Schwetzingen. Kaum ein Politiker, der ihn nicht im Mund führt – den „Bürokratieabbau“. Das Wort klingt verheißungsvoll, fast wie eine Zauberformel: weniger Papier, mehr Tempo, mehr Effizienz. Doch so beliebt der Begriff ist, so trügerisch ist er auch. Denn wo immer Bürokratie verschlankt werden soll, droht, dass man zugleich ihre schützende Funktion verliert.
Dass die Ausbildung von Assistenzhunden derzeit stillsteht, ist unentschuldbar. Und doch steht sie exemplarisch für viele Regelungen in Deutschland: gut gemeint, zur Qualitätssicherung oder Vereinheitlichung gedacht, in der Praxis aber nicht umsetzbar. Gerade in einem sensiblen Bereich wie der Unterstützung von Menschen mit Behinderung ist Kontrolle unverzichtbar. Wenn jeder beliebig Assistenzhunde ausbilden dürfte, wäre am Ende ausgerechnet derjenige im Nachteil, der auf Hilfe angewiesen ist. Qualitätssicherung ist also kein Selbstzweck – sie schützt die Schwächeren.
Das ist der springende Punkt: Bürokratie ist mehr als Formularflut. Sie ist das Gerüst, das Verwaltung berechenbar macht, Entscheidungen nachvollziehbar hält und Bürger vor Willkür schützt. Wer „Bürokratieabbau“ fordert, sollte daher präzisieren, welche Bürokratie gemeint ist – und welche Strukturen besser unangetastet bleiben.
Das Schlagwort lebt von seiner Unschärfe. Es verspricht Effizienz, spart aber oft an den falschen Stellen: an Kontrolle, an Dokumentation, an Qualität. Hinter jedem Formular steckt meist ein Gedanke, der einmal sinnvoll war – etwa, um Ausbildung und Standards bundesweit zu sichern, wie bei den Assistenzhunden. Geht dieser Gedanke im Eifer des Vereinfachens verloren, verliert der Staat an Verlässlichkeit.

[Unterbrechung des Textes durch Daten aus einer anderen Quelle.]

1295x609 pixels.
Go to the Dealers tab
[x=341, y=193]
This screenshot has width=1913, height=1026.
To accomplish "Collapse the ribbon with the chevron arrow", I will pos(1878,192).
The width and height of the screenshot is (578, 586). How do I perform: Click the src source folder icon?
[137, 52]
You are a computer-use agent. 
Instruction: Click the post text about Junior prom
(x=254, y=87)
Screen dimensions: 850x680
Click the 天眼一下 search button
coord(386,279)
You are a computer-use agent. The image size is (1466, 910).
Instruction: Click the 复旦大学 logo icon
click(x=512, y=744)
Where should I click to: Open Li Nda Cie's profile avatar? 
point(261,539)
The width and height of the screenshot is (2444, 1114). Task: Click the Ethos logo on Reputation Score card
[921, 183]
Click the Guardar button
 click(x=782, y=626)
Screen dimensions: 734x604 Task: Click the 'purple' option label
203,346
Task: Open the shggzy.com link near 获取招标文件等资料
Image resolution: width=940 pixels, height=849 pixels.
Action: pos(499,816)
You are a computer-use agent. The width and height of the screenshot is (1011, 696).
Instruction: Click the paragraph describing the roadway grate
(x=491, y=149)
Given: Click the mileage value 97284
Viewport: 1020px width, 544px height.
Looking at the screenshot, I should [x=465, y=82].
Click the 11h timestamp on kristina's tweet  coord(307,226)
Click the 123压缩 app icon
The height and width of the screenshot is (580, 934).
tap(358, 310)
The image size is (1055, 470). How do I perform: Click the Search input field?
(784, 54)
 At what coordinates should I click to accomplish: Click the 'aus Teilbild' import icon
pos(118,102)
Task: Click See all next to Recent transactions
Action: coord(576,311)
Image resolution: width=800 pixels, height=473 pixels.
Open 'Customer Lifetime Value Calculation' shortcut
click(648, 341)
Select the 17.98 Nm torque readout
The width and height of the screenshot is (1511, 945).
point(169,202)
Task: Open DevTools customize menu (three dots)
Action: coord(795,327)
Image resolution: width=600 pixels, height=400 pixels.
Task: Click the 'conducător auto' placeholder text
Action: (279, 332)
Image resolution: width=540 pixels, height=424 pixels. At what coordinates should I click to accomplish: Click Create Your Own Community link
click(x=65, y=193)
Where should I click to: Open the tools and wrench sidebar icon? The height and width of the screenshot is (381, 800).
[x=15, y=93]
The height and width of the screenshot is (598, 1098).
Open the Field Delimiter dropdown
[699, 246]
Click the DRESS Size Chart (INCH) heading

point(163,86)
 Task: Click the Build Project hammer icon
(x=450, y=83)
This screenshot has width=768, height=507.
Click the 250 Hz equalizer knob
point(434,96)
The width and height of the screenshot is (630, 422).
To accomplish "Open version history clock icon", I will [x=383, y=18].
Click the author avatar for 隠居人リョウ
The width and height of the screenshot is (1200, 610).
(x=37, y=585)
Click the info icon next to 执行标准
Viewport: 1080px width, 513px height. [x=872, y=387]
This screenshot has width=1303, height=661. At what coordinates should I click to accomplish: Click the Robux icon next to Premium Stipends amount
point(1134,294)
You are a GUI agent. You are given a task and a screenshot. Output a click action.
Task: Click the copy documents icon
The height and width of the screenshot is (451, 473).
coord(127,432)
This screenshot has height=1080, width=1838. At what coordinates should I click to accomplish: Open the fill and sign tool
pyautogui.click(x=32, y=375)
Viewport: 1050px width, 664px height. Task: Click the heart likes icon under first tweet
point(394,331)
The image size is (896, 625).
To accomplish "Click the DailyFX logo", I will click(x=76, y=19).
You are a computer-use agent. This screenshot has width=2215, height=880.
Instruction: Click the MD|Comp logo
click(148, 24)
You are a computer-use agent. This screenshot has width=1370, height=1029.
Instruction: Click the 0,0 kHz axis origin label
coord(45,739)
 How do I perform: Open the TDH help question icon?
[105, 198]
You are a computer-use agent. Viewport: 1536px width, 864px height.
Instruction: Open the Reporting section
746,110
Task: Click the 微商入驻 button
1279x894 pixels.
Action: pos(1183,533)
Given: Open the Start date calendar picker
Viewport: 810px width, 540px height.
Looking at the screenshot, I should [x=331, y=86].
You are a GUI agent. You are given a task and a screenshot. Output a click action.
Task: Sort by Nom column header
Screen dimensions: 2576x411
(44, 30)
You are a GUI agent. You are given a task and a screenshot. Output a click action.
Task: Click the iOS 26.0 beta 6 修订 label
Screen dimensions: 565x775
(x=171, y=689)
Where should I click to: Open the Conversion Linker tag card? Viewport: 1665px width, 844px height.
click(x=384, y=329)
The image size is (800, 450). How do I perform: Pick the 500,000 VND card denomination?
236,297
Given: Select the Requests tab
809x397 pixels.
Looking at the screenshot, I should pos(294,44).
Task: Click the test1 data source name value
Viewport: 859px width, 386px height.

Natürlich braucht es Reformen, auch das wird an diesem Beispiel deutlich. Prozesse müssen dem Menschen dienen, dafür sind sie da, nicht um zu verkomplizieren. Doch Bürokratieabbau darf kein Deckmantel für Deregulierung sein. Wer sie pauschal bekämpft, sägt an dem System, das Transparenz und Gleichbehandlung überhaupt erst ermöglicht.
Vielleicht wäre Ehrlichkeit der bessere Weg: Nicht weniger, sondern kluge Bürokratie – verständlich, digital, nachvollziehbar und vor allem umsetzbar. Denn ohne sie bleibt vom modernen Rechtsstaat nur das Versprechen, nicht die Praxis.